The printing department
The only product a printer can sell is a good print. He can of course also sell service, consulting, delivery time and quality, but in relation to printing it all ends up with charging money for substrates with inks on. So the objective is, and has always been, to get as much printing as possible produced by the most efficient combination of printing presses and their appropriate operators.
Most modern offset presses (both web- and sheet-fed) are highly automated and could, in principle, be run by one operator. But the question is, if only one operator will get maximum production capacity out of the specific press, or if the capacity increases by adding a second or perhaps a third operator - and if the extra capacity can be sold with a profit, which exceeds the additional salary costs?
We do not believe that modern presses can be automated much more in the future, but the other side of this coin is that the extreme productivity also requires a constant supervision from a single, highly skilled operator, which leaves no room for performing activities such as handling pallets, plates and consumables to and from the press without a negative impact on the press’ production capacity.

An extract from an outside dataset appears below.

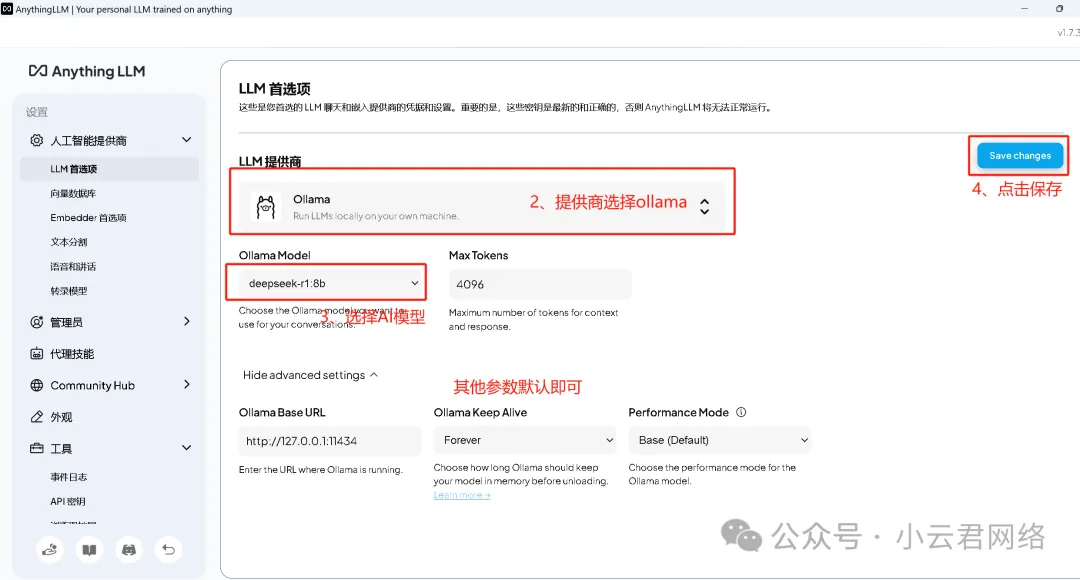Click the Max Tokens input field
The image size is (1080, 580).
(540, 284)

One could say that the press is automated into being one-man operated, while the print production cell, as a consequence of the extreme press automation, requires extra manual labor to maintain the extreme cell productivity. The more sheets, plates and consumables the fast press consumes, the more external robotization can help to increase the productivity by automating the various, remaining manual handling activities in the print production cell.
We are at present developing new robotic applications for automating the remaining manual activities around the press. We will release further information about our new robotic systems during the autumn 2014.